→ **Task item**: No line before the one containing "This screenshot has height=1669, width=2212." is to be output; retype exactly that line and all lines that follow it to the end of the records.

─── Data to examine

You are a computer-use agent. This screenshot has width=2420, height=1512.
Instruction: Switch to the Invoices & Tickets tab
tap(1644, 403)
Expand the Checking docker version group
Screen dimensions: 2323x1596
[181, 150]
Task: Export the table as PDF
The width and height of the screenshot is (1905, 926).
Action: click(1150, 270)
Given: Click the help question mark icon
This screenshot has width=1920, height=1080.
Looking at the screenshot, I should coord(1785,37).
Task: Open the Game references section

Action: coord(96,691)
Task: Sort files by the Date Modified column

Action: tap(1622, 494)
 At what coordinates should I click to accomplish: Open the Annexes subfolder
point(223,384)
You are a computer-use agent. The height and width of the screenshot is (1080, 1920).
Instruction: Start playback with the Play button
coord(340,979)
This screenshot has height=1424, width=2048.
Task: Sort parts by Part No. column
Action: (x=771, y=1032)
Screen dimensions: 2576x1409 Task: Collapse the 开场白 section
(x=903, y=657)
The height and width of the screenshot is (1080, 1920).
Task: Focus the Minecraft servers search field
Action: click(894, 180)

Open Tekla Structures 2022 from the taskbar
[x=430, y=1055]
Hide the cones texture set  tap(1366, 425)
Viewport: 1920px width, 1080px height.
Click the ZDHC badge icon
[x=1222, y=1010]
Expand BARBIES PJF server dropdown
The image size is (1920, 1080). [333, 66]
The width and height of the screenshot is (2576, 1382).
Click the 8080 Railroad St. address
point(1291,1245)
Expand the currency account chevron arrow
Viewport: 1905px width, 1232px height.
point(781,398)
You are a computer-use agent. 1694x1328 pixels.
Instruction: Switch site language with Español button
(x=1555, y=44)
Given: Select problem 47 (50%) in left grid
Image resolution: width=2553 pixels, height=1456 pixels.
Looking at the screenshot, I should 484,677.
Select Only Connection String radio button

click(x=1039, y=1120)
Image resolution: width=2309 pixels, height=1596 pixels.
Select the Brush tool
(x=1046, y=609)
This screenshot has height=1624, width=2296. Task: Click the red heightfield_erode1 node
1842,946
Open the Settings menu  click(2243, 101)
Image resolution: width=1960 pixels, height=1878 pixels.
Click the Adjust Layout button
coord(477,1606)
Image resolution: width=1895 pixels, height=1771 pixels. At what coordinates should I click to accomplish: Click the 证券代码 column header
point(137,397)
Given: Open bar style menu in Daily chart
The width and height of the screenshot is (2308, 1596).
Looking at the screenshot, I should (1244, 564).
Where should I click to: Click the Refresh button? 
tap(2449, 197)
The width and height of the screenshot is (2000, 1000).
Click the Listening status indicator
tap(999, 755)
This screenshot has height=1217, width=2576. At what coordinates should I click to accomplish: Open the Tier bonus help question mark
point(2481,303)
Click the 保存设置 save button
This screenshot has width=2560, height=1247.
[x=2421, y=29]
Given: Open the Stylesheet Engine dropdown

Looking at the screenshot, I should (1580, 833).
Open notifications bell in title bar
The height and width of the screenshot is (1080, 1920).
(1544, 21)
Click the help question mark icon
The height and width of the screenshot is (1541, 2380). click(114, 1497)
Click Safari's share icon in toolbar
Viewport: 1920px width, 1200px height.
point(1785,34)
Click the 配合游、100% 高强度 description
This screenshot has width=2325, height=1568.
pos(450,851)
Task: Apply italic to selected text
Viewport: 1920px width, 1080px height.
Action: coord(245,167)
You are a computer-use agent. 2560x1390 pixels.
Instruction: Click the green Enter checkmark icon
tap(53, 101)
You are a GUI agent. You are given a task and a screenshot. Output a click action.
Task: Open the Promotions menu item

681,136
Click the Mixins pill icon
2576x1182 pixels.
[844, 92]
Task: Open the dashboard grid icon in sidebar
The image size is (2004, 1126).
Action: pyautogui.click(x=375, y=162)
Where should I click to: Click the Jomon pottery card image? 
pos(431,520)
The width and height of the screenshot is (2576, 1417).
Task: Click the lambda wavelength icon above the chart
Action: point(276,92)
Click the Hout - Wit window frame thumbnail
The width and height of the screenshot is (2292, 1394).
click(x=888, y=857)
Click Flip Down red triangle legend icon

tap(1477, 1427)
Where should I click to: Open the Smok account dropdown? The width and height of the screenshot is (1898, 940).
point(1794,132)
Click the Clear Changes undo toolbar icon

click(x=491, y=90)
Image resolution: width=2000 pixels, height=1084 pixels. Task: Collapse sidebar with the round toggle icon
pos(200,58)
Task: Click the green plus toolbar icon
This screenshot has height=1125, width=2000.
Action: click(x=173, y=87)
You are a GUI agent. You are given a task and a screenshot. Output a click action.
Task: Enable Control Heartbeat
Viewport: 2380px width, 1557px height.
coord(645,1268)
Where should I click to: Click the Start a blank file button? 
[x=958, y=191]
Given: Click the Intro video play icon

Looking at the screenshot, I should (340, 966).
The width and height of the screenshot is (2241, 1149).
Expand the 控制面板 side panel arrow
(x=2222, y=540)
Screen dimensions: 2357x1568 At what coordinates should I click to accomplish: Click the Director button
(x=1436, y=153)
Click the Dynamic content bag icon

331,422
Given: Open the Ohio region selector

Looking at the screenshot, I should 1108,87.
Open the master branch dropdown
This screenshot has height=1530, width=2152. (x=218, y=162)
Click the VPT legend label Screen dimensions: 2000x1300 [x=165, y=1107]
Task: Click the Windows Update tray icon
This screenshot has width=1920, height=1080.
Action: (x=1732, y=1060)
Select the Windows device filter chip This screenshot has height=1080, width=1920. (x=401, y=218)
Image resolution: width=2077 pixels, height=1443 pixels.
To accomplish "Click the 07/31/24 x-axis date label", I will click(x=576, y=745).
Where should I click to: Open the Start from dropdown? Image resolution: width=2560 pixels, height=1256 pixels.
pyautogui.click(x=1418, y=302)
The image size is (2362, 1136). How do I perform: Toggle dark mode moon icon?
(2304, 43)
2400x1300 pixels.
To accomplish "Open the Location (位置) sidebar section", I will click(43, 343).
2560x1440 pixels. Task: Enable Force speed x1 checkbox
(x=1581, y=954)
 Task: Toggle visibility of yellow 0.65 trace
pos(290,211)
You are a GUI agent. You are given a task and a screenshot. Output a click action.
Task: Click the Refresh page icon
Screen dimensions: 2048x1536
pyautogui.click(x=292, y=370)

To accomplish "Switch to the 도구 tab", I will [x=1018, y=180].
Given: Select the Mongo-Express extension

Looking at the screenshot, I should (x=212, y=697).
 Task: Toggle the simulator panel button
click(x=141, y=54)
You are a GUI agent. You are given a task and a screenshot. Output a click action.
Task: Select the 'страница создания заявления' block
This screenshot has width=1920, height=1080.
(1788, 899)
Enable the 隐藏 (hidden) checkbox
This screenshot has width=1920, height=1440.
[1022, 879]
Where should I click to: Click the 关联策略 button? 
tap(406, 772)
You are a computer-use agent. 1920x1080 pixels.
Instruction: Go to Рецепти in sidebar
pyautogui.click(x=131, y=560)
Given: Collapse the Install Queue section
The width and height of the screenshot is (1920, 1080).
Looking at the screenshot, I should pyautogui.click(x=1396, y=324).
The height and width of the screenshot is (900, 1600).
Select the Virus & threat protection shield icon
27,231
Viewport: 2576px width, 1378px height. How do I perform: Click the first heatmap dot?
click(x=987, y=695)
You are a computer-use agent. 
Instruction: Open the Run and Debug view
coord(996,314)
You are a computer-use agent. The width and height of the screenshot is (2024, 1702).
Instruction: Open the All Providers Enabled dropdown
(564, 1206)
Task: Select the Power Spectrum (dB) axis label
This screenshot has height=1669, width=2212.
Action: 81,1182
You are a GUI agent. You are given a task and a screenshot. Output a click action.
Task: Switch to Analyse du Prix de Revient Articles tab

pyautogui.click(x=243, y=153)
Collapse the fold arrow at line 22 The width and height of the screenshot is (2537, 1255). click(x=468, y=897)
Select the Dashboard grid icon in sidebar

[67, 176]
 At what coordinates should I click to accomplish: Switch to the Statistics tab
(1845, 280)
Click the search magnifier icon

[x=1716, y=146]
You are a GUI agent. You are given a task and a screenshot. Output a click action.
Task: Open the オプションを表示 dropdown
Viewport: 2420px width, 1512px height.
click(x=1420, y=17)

──────

→ **Completed task**:
This screenshot has height=1669, width=2212.
Action: 81,1182
You are a GUI agent. You are given a task and a screenshot. Output a click action.
Task: Switch to Analyse du Prix de Revient Articles tab

pyautogui.click(x=243, y=153)
Collapse the fold arrow at line 22 The width and height of the screenshot is (2537, 1255). click(x=468, y=897)
Select the Dashboard grid icon in sidebar

[67, 176]
 At what coordinates should I click to accomplish: Switch to the Statistics tab
(1845, 280)
Click the search magnifier icon

[x=1716, y=146]
You are a GUI agent. You are given a task and a screenshot. Output a click action.
Task: Open the オプションを表示 dropdown
Viewport: 2420px width, 1512px height.
click(x=1420, y=17)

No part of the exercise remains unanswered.